* Description of the task *
Look through the entries below for the line with "Task: Cancel the dialog with Avbryt" and the line with "Switch to the 文件 tab above the DHK.Pak list", then give again exactly those two lines and all lines between them, minus the pictures.

* Exercise materials *
··········

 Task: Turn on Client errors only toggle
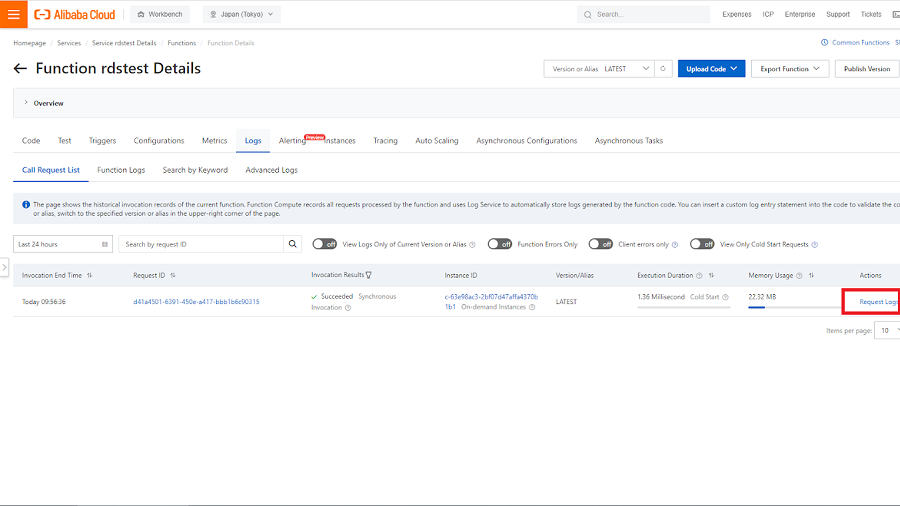pos(600,244)
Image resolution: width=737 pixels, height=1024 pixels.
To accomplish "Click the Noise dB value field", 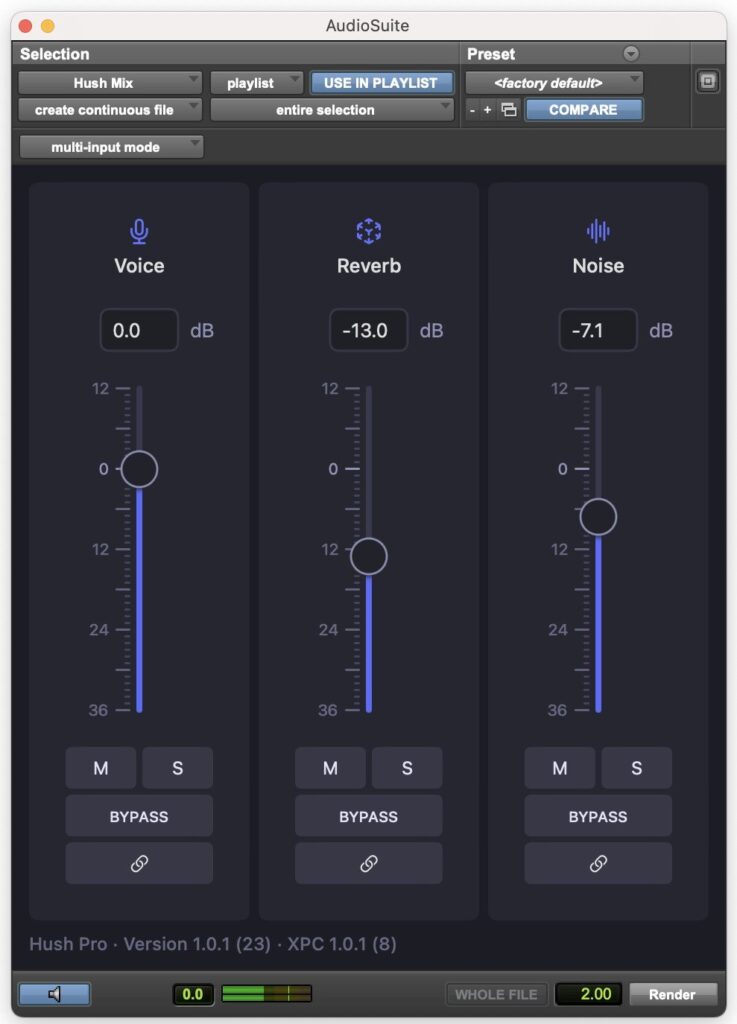I will [x=597, y=330].
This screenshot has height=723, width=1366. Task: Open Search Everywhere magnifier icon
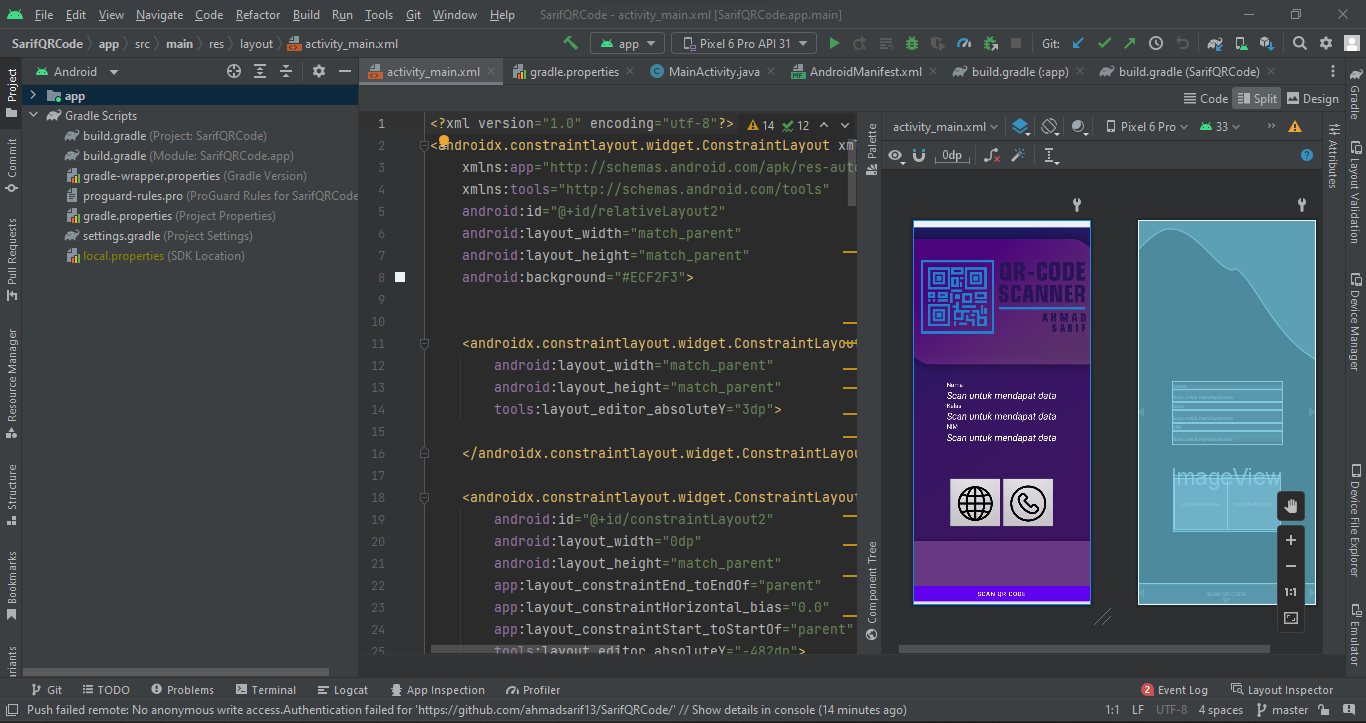tap(1299, 43)
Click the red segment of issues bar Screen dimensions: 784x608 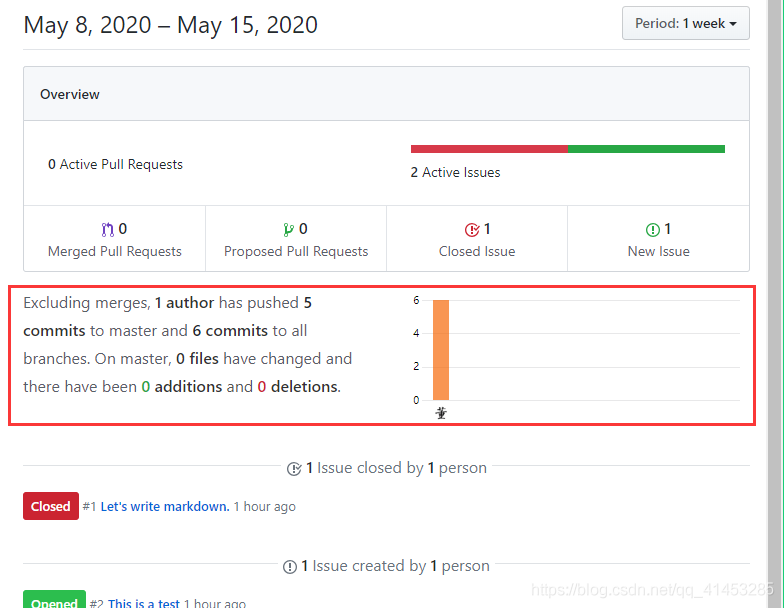(x=489, y=149)
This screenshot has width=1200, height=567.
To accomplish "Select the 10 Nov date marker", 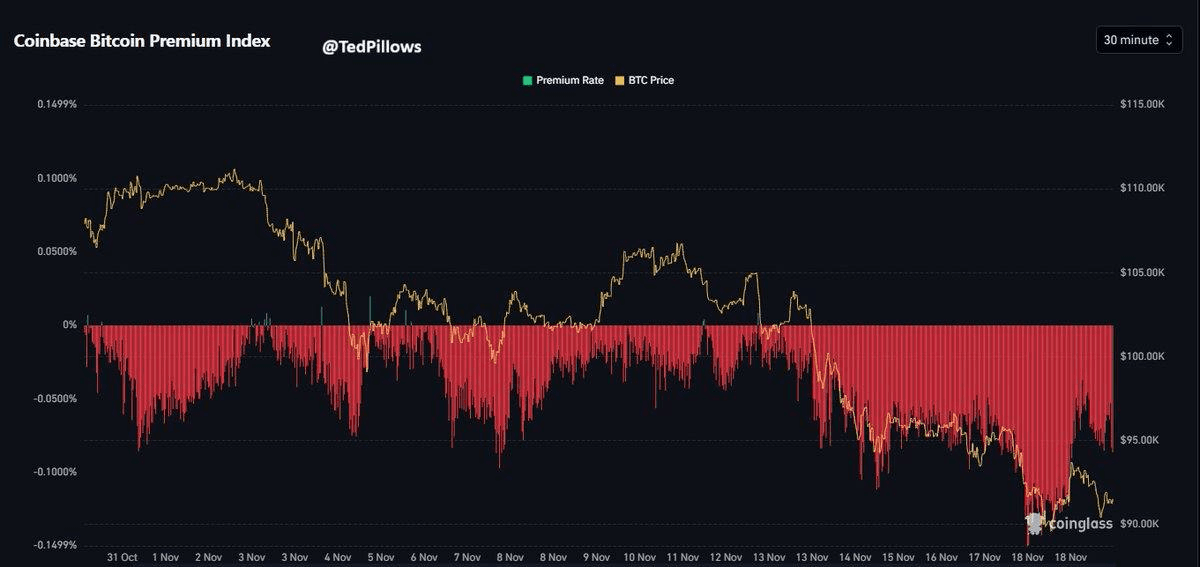I will pos(639,557).
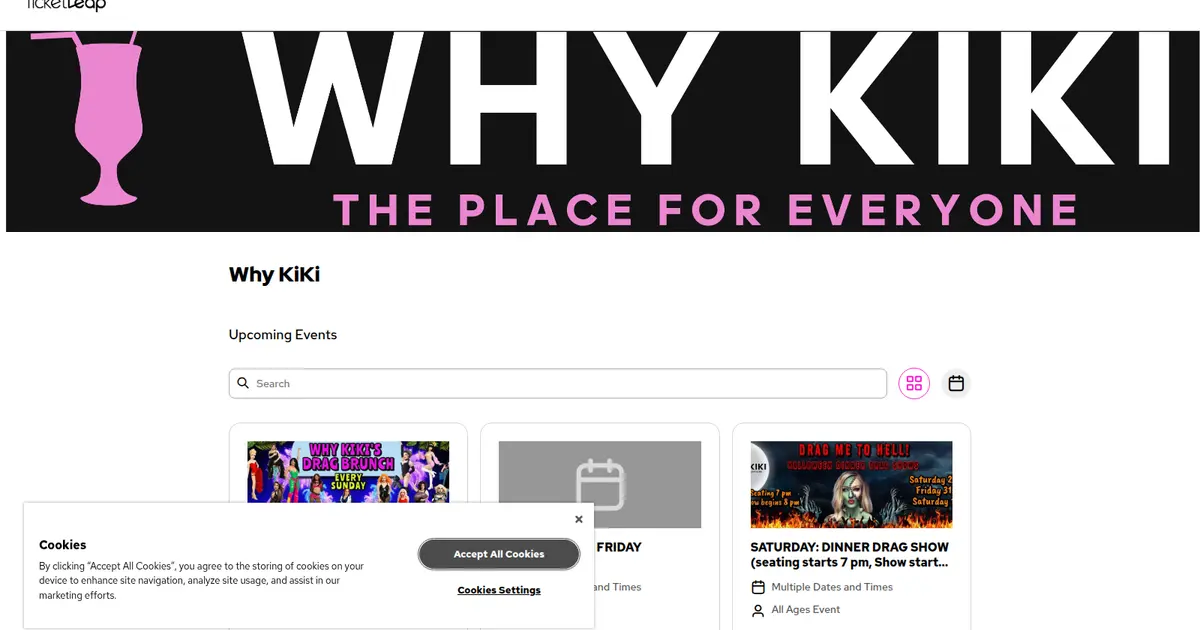The height and width of the screenshot is (630, 1200).
Task: Open the TicketLeap logo home link
Action: pyautogui.click(x=66, y=5)
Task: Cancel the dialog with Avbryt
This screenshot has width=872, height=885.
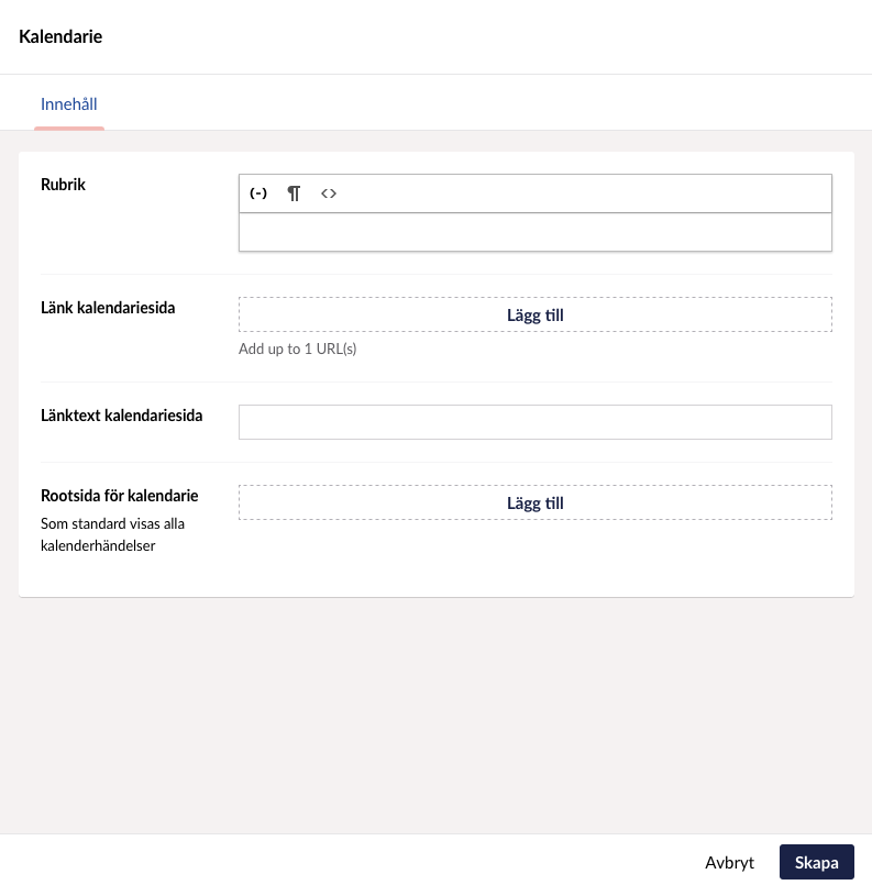Action: pyautogui.click(x=729, y=862)
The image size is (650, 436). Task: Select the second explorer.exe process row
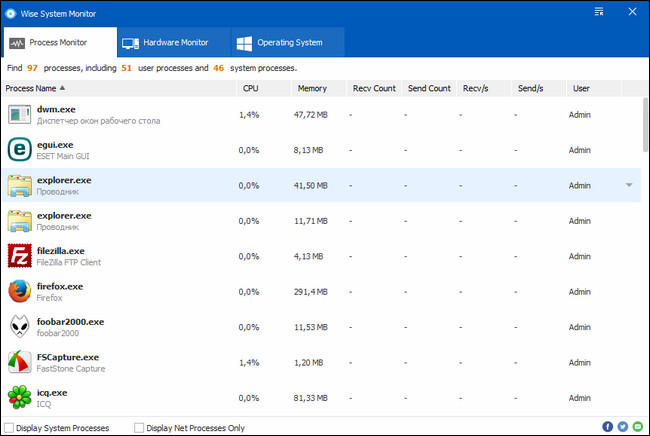tap(300, 221)
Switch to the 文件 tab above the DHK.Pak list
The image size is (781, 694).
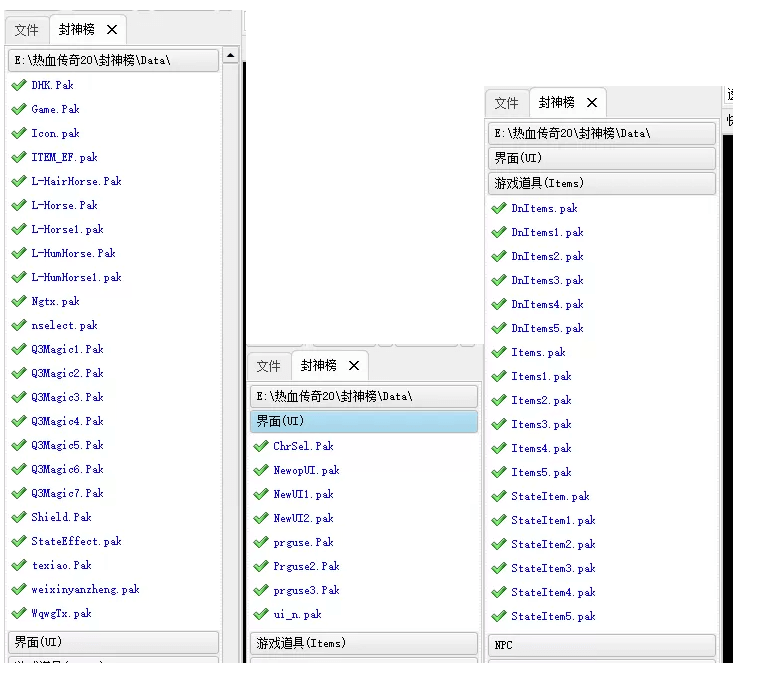pyautogui.click(x=26, y=30)
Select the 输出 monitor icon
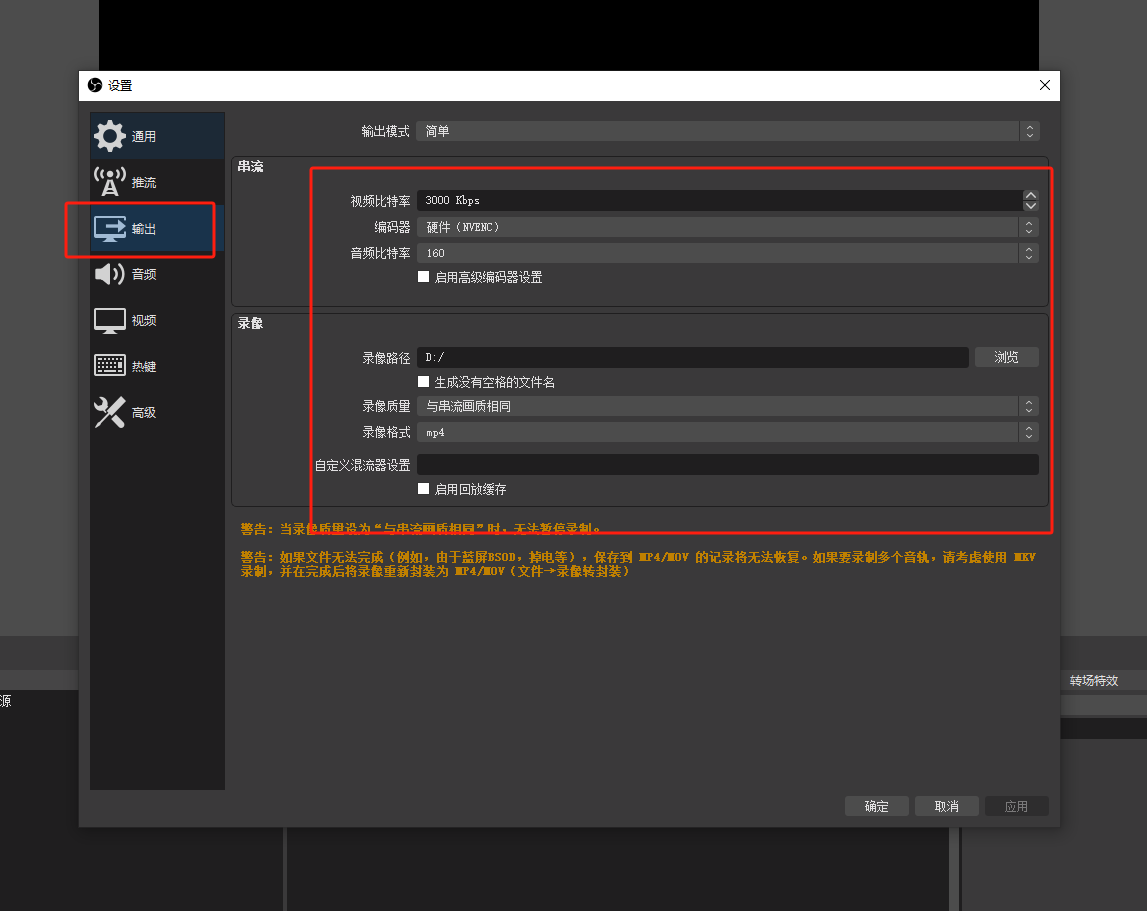This screenshot has width=1147, height=911. (110, 228)
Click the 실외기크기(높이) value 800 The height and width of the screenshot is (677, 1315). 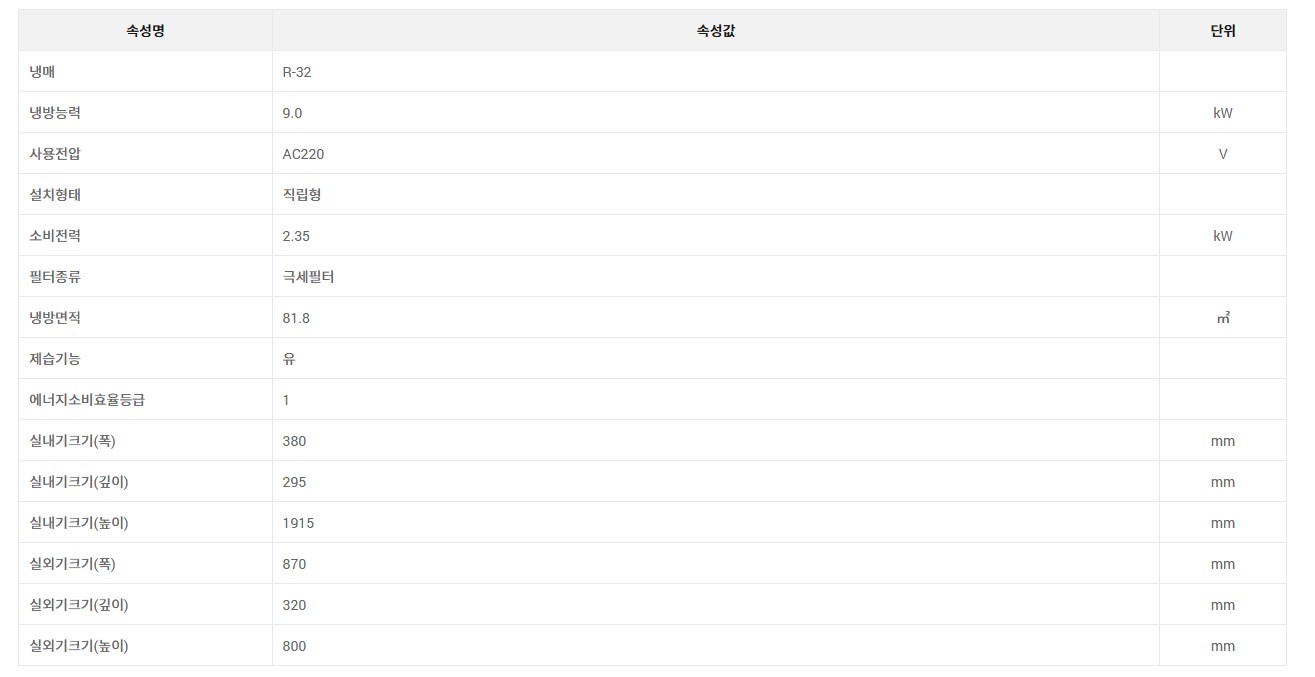(x=295, y=646)
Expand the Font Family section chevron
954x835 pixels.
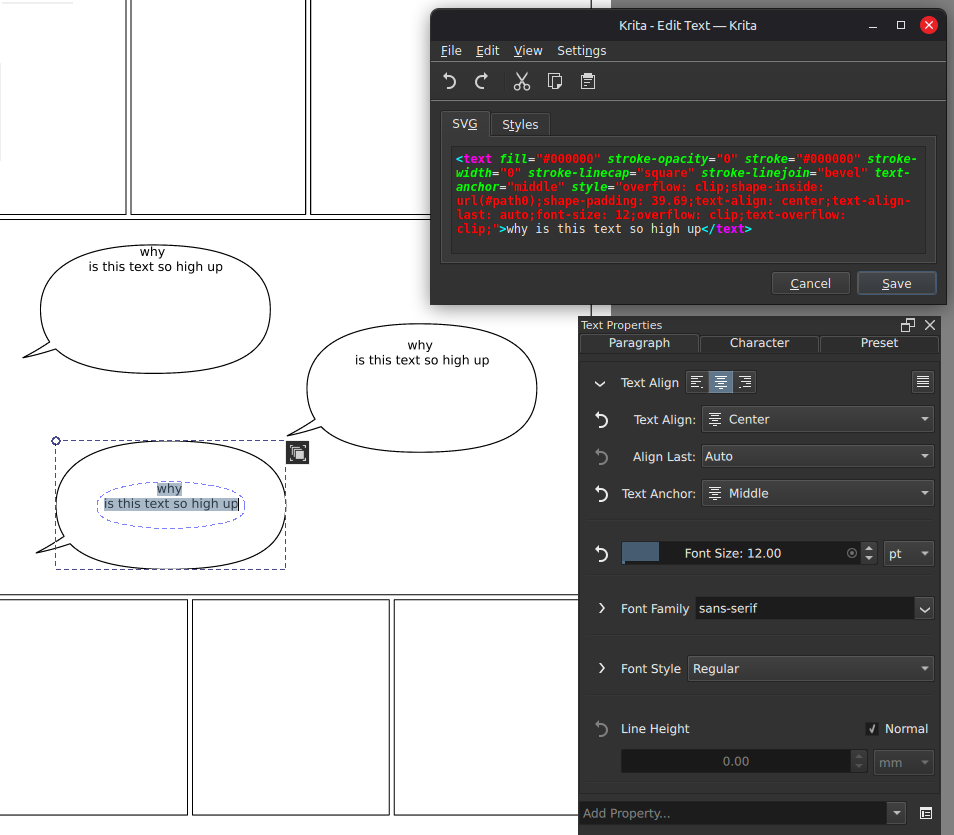pos(601,608)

··········

* Expected answer *
Task: Cancel the dialog with Avbryt
This screenshot has width=872, height=885.
Action: pyautogui.click(x=729, y=862)
The image size is (650, 436). Task: Select the second explorer.exe process row
tap(300, 221)
Switch to the 文件 tab above the DHK.Pak list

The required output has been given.